Filme | Malévola

A lenda da Bela Adormecida: o rei e a rainha queriam filhos e quando finalmente nasce a criança eles resolvem convidar todo mundo do planeta pra vir no batizado, mas por uma pequena falta de noção acabam convidando somente doze fadas (talvez pra ficar um belo número par, não é mesmo) e a décima terceira aparece indignada por não ter sido convidada e resolve causar. As fadas estavam dando belos presentes para a recém-nascida: uma voz incrível, cabelo bom, personalidade agrada-macho, enfim. Pra ela poder casar bem. E a décima terceira, mal amada, diz que quando a pirralha fizer dezesseis anos, vai enfiar o dedo num fuso de roca e vai morrer.

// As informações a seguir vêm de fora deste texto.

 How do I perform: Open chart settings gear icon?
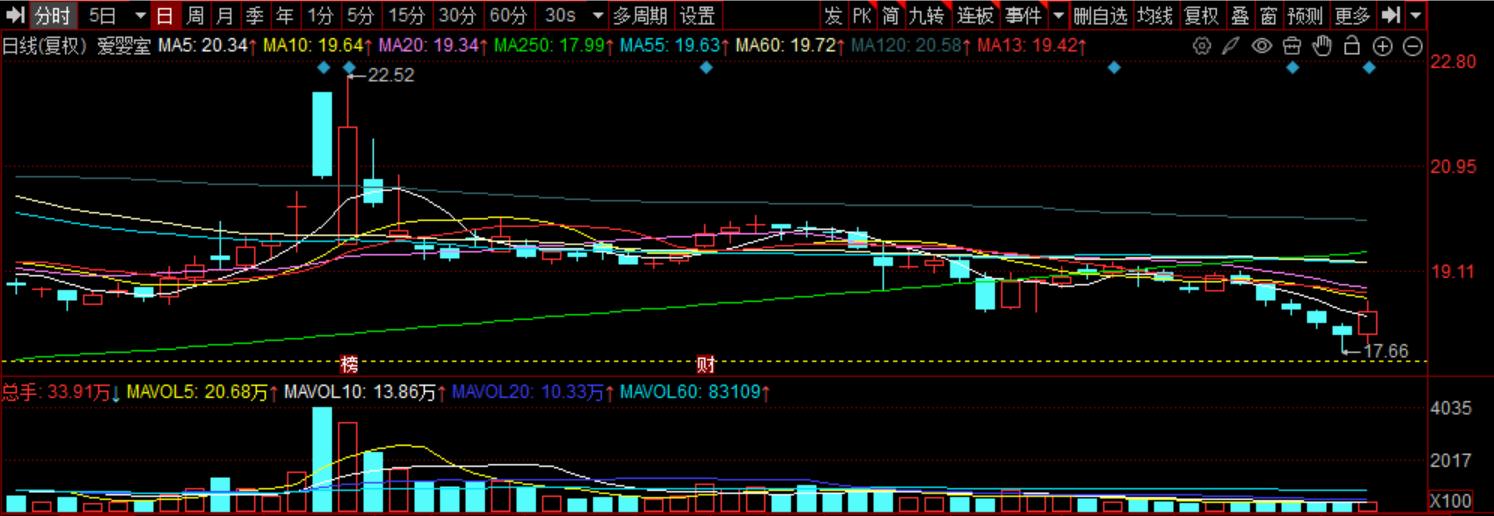pos(1202,46)
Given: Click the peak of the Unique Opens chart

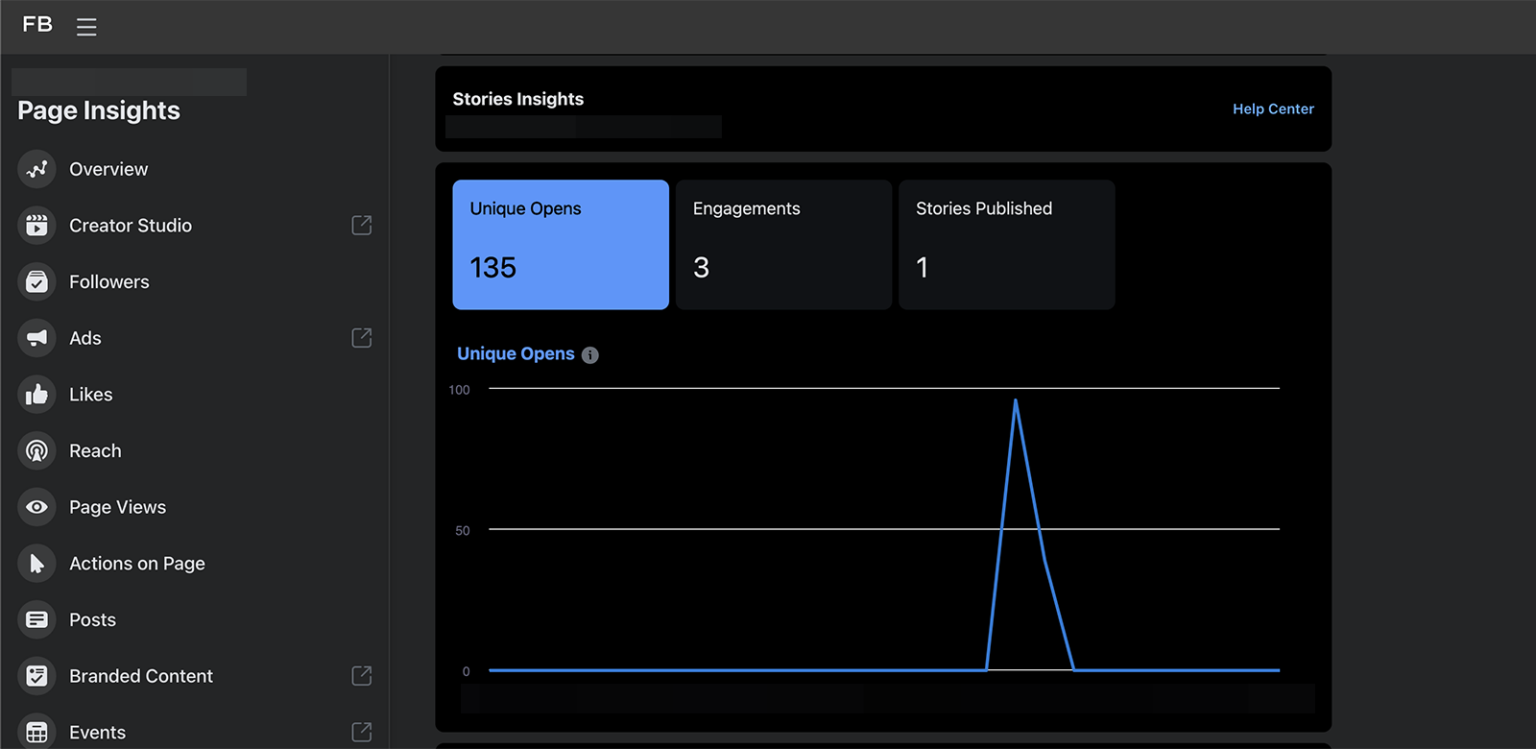Looking at the screenshot, I should [x=1016, y=400].
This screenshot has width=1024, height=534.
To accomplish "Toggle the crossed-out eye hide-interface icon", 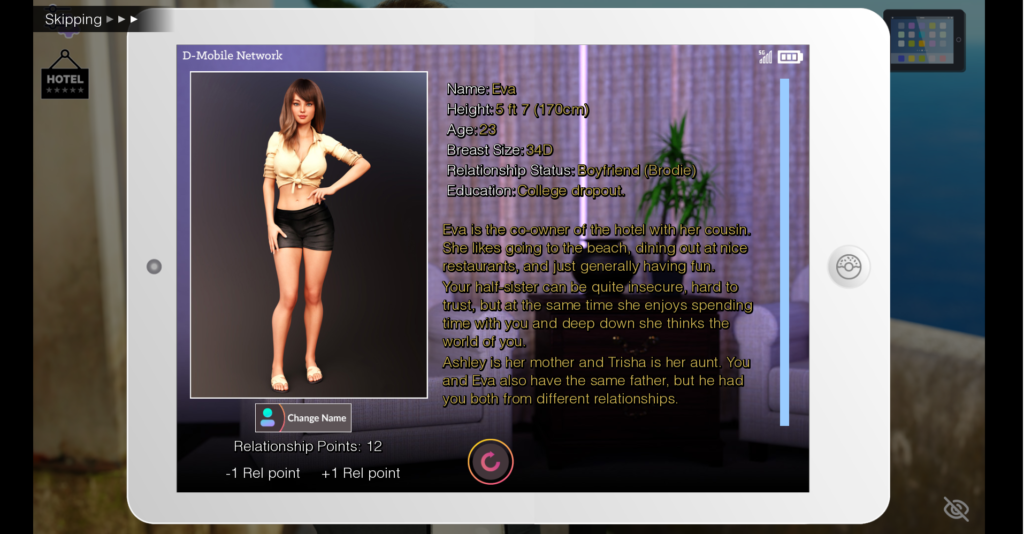I will point(956,509).
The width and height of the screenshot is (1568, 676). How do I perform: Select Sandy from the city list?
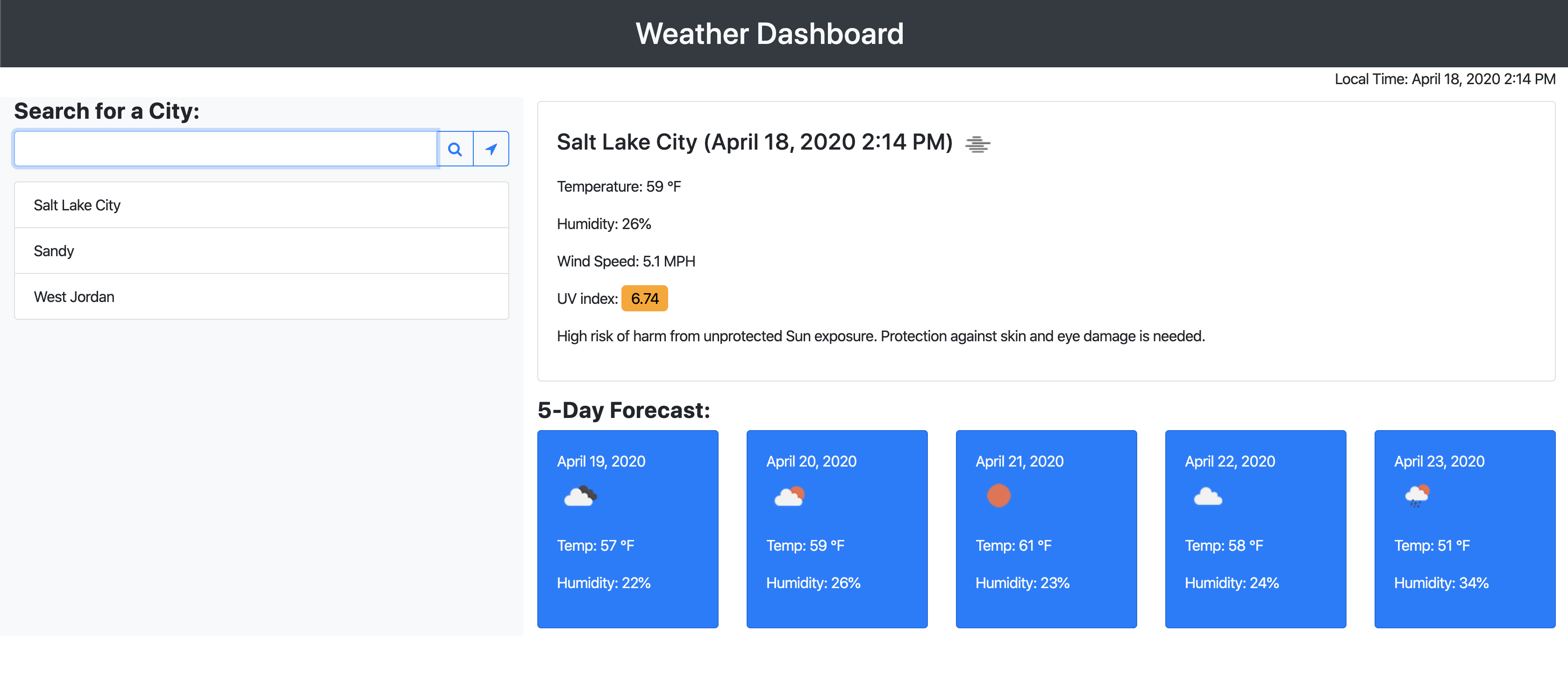coord(261,250)
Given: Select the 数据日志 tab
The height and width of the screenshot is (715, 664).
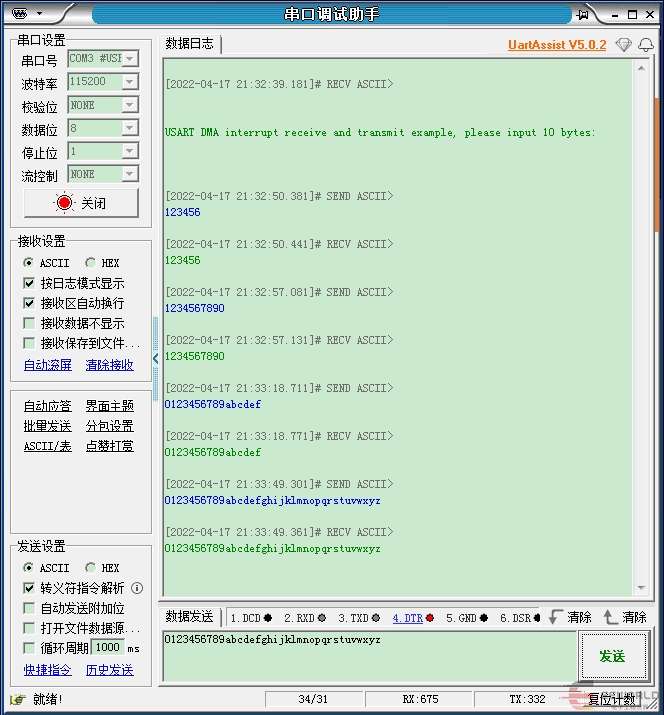Looking at the screenshot, I should pos(189,44).
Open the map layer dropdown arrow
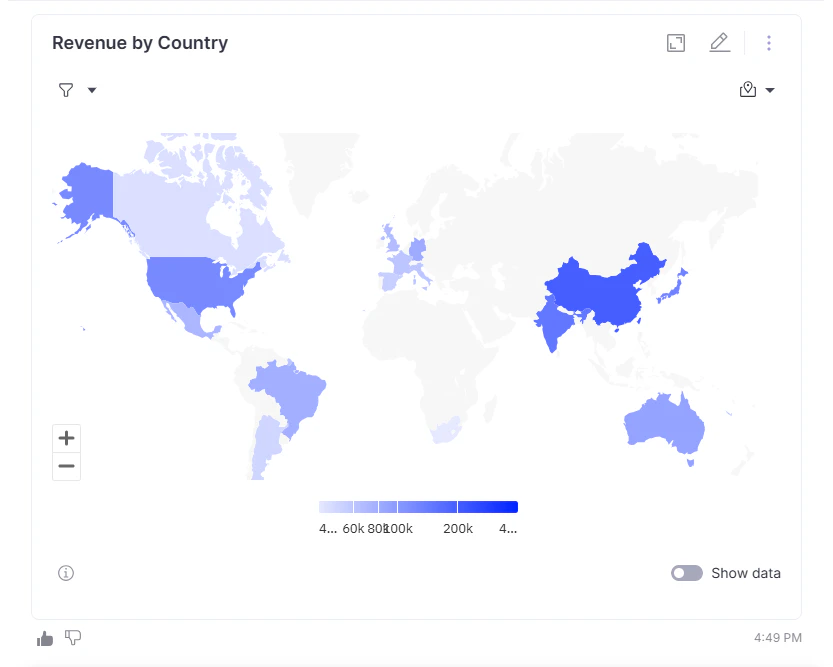 [770, 89]
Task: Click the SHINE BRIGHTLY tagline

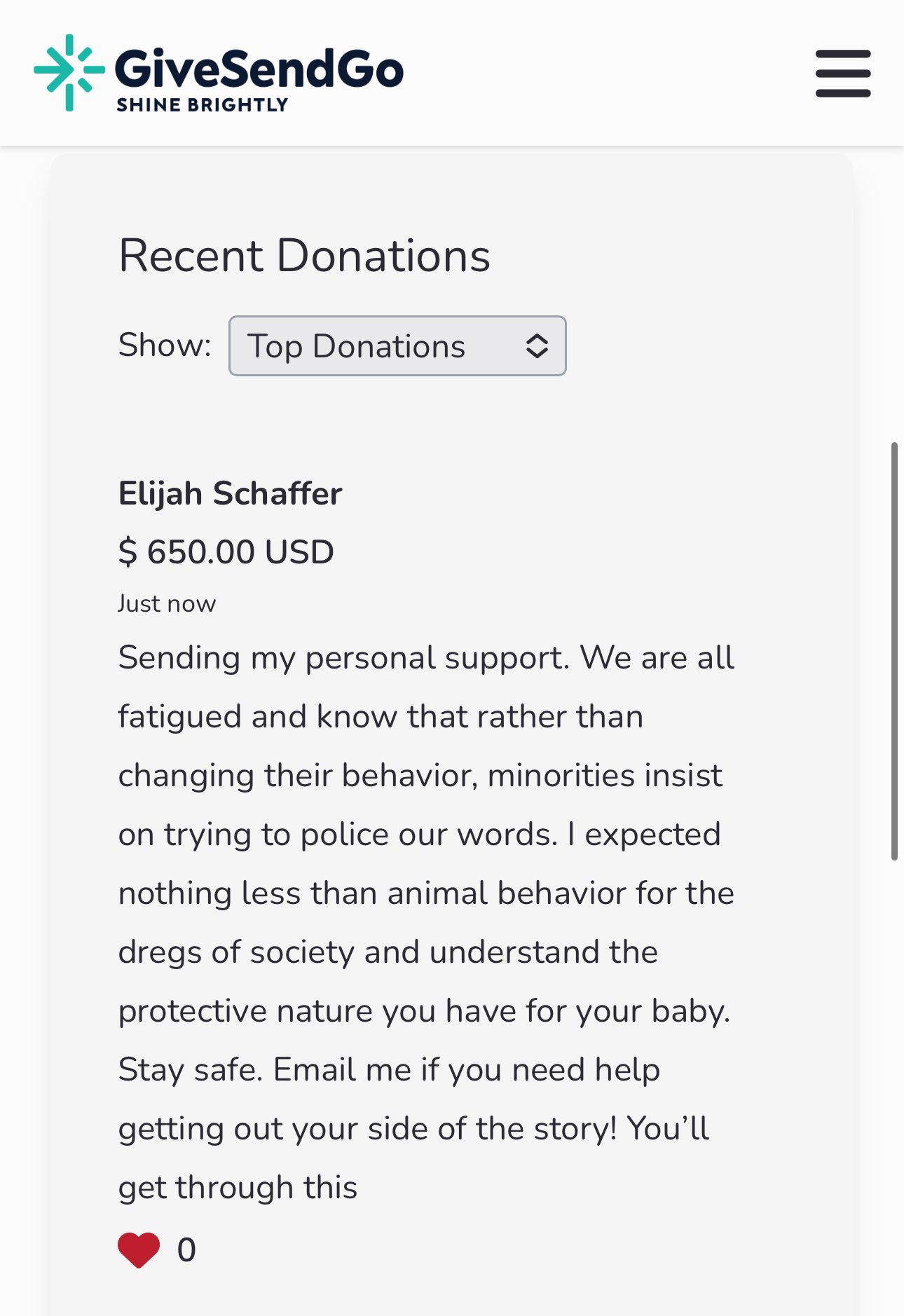Action: pyautogui.click(x=202, y=105)
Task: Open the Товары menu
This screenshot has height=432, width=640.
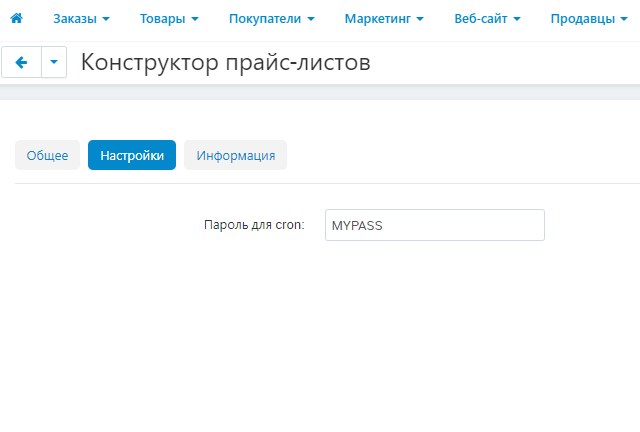Action: [169, 19]
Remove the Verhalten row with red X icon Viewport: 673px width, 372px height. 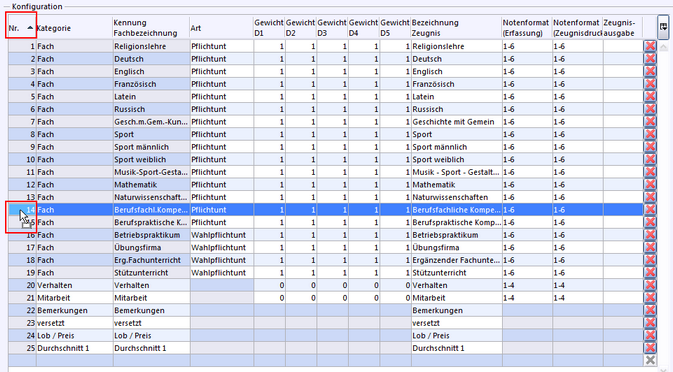[x=650, y=285]
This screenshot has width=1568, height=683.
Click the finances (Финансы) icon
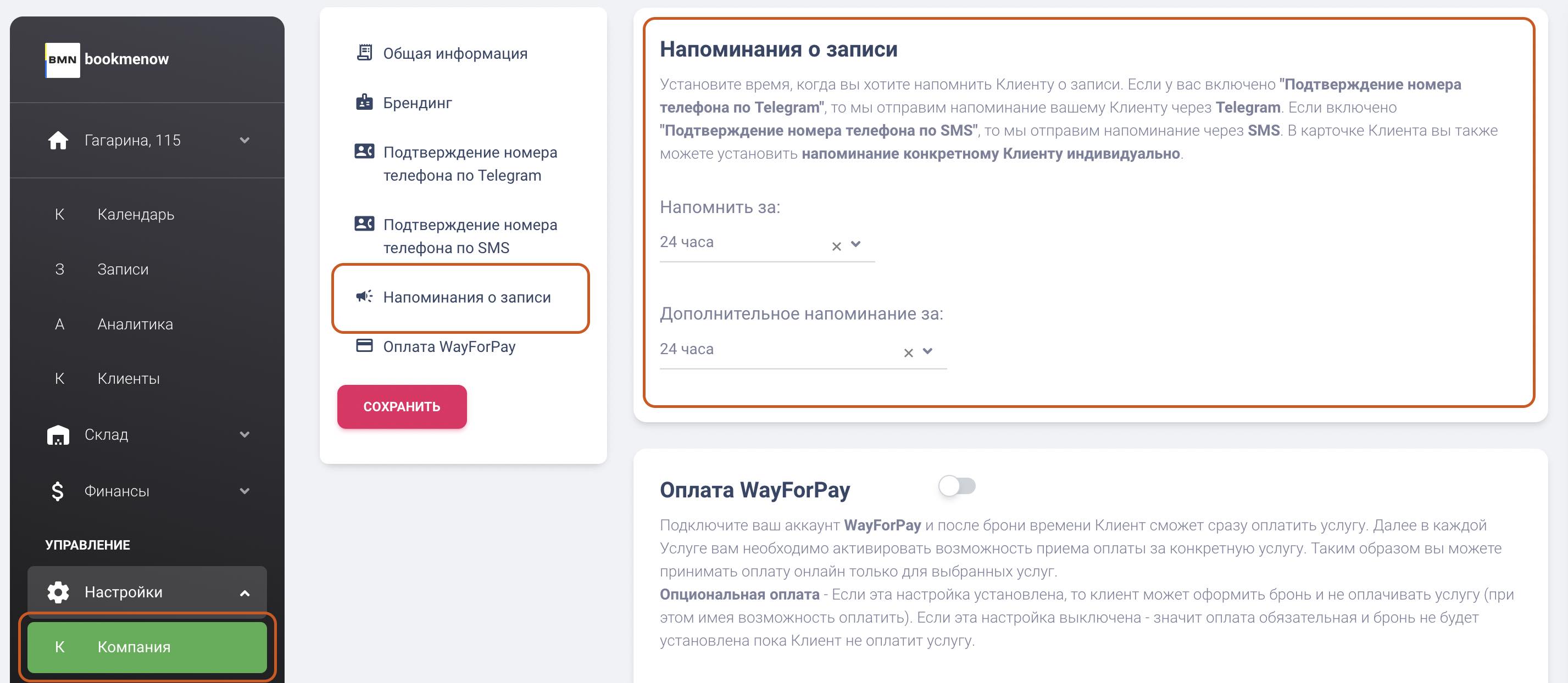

Acontece que uma das doze outras fadas não tinha dado ainda o presente mágico, e resolve a situação da seguinte maneira: ela não teria poder para contrapor a maldição da outra fada, mas mudou um pouquinho e dessa forma a moça, em vez de morrer com o fuso, ia só dormir por cem anos até ser acordada por um beijo de amor verdadeiro.

A versão do conto dos Irmãos Grimm procede com o príncipe ouvindo falar de uma bela princesa presa por uma maldição e indo lá ver o que tá pegando; ele se apaixona pela jovena, acontece o beijo e eles vivem felizes pra sempre.

Os estúdios Disney fizeram uma bela adaptação do conto, com algumas alterações: as fadas agora são três, com nomes próprios e vestidos de cor diferente. Fauna, a fada rosa, Flora, a fada verde, e Primavera, a fada azul. E a fada má virou bruxa DIVA INCRÍVEL, usa um vestido preto e roxo FABULOSO, é completamente blasé e fina, e é uma bruxa mesmo, com cajado de pedra verde, corvo e lacaios porcosos. E o nome dela, pra ninguém se confundir, é MALEFICENT, ou Malévola, na excelente tradução. Além disso, depois que Primavera altera a maldição, as fadas resolvem criar a princesa Aurora como camponesa na floresta, ela conhece o príncipe Felipe por acaso e eles cantam muito, mas ela logo é levada para picar o dedo na roca e tal.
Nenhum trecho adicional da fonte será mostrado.